Patients undergoing abdominal surgery may benefit from epidural analgesia in two ways. Patients with upper abdominal incisions, including midline and subcostal incisions, can receive markedly better analgesia with epidural infusion of local anesthetic plus opioid than with systemic analgesics alone. This is especially true in the treatment of active pain. Some patients will not complain of severe pain when lying quietly in bed but will avoid breathing deeply, coughing, and getting out of bed due to intractable pain. Epidural analgesia usually provides better relief of active pain for these patients. Many patients with lower abdominal incisions do better with epidural analgesia as well.

The other major benefit of epidural analgesia after abdominal surgery is a quicker return of gastrointestinal motility. If patients with epidural analgesia are managed aggressively with early NG tube removal and early feeding, they demonstrate quicker return of normal bowel function and potentially quicker discharge to home than with systemic analgesia. The reasons for this effect are: 1) segmental sympathectomy from epidural local anesthetic increases peristalsis via enhanced parasympathetic outflow and 2) effects of systemic opioid on GI motility are reduced. Surgical patients with anticipated postoperative ileus are good candidates for epidural analgesia.

Patients undergoing thoracotomy incision often receive epidural analgesia because the excellent pain relief provided can be critical to early ambulation and to preserving the ability to cough effectively and breathe deeply. Patients undergoing thoracotomy are at risk for postsurgical pulmonary complications, and effective analgesia may reduce this risk. Epidural analgesia may reduce the long-term development of post-thoracotomy pain syndrome.

Most patients with epidural analgesia should receive concomitant NSAID therapy unless it is specifically contraindicated. Adjuvant NSAID use can improve analgesia compared to epidural infusion alone and can greatly reduce the shoulder or upper back pain that often follows thoracotomy without increasing sedation. If peripheral-acting NSAID’s are not indicated, intermittent IV opioid with or without acetaminophen can be used for this pain.

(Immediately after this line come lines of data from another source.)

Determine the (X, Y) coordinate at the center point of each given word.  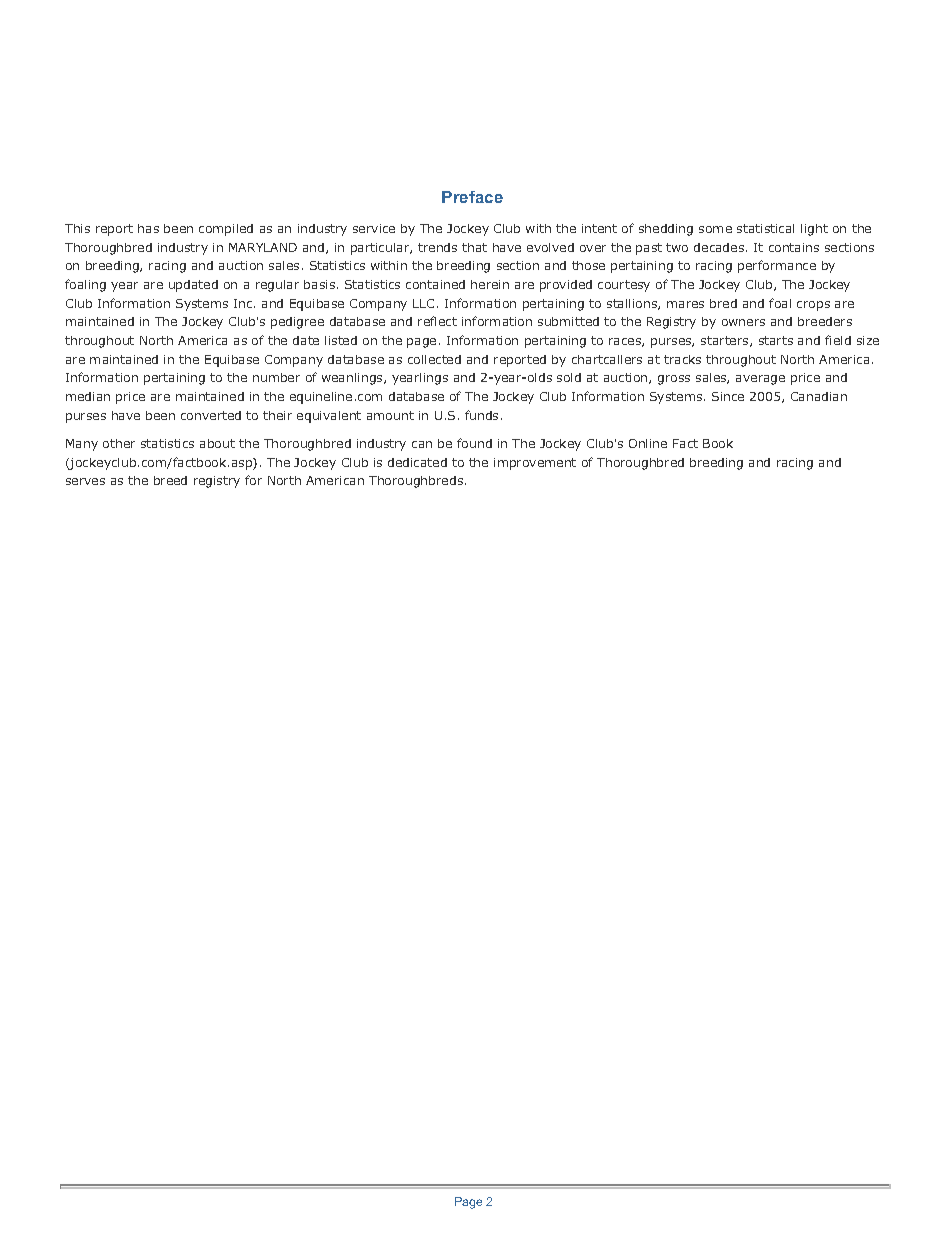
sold (569, 377)
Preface (472, 197)
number (276, 377)
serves (85, 481)
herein (490, 284)
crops (813, 306)
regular (277, 286)
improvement (535, 464)
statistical (765, 228)
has (148, 228)
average (760, 380)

If epidural analgesia is contraindicated or impractical, intercostal nerve blockade can provide analgesia for patients undergoing abdominal or thoracic surgery. Unless repeated, intercostal blocks provide only 8-12 h of analgesia.

Epidural analgesia may also be used after lower extremity surgery, such as knee replacement, hip replacement, or lower extremity revascularization, and is also effective for many patients after major spine surgery. Use of epidural analgesia may reduce the risk of thromboembolic complications after major surgery of the lower extremities such as joint replacement. Patients with multiple rib fractures after blunt chest trauma often ambulate, breathe deeply, and cough better with epidural pain relief.